Question

A parallel plate capacitor has 1 \(\mu\)F capacitance. One of its two plates is given \(+2 \mu C\) charge and the other plate, \(+4 \mu C\) charge. The potential difference developed across the capacitor is:

• A. 3 V
• B. 1 V
• C. 5 V
• D. 2 V

Hint:

- The charge on the inner plates of a capacitor is given by \( \frac{|Q_1 - Q_2|}{2} \).
- The potential difference across a capacitor is calculated using \(V = \frac{Q}{C}\).
- Always ensure proper sign conventions when dealing with capacitors in circuits.

Answer 1

The Correct Option is B

Step 1: Understanding the Capacitance Formula
The relationship between charge \(Q\), capacitance \(C\), and potential difference \(V\) is given by the formula: \[ V = \frac{Q}{C} \] Where:
- \(Q\) is the charge on the plates.

- \(C\) is the capacitance of the parallel plate capacitor.

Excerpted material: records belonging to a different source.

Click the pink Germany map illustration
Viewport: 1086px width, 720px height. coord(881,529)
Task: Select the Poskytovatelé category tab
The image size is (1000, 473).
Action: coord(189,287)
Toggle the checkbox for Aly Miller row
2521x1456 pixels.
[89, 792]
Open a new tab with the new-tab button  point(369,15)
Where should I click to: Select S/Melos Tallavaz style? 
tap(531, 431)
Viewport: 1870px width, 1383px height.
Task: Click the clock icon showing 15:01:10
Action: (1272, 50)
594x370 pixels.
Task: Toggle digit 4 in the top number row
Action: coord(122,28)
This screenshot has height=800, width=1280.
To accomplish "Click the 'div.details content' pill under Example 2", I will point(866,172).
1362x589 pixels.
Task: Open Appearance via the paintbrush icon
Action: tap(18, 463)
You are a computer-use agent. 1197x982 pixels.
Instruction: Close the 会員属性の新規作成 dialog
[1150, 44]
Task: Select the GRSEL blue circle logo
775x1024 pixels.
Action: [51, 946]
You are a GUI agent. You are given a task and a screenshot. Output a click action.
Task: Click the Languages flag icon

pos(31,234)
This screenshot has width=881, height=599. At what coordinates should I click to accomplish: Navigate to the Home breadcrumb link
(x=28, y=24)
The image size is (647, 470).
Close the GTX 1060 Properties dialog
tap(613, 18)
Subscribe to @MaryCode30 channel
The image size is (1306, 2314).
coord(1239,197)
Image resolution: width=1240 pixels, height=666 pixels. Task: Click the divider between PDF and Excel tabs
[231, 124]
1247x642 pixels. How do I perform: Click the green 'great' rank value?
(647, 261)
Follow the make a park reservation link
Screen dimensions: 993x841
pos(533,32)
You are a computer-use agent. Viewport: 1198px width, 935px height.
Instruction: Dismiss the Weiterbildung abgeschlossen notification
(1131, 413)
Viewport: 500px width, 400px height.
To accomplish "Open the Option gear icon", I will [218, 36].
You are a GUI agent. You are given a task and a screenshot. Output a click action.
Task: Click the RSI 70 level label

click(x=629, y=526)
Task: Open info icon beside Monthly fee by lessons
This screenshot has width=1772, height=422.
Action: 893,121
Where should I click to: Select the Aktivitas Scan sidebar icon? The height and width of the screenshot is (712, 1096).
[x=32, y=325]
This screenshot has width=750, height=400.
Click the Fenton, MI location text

- \(V\) is the potential difference across the plates.

Step 2: Charge on the Inner Plates
According to Gauss’s law, the charge appearing on the inner plates of the capacitor is given by: \[ Q_{\text{inner}} = \frac{|Q_1 - Q_2|}{2} \]
Given \(Q_1 = 4 \mu C\) and \(Q_2 = 2 \mu C\), we get: \[ Q_{\text{inner}} = \frac{|4 - 2|}{2} = \frac{2}{2} = 1 \mu C \]
Step 3: Calculating the Potential Difference
The given capacitance \(C = 1 \mu F\). Now, using the formula: \[ V = \frac{Q_{\text{inner}}}{C} \] \[ V = \frac{1 \mu C}{1 \mu F} = 1 V \] Final Answer: The potential difference developed across the capacitor is 1 V.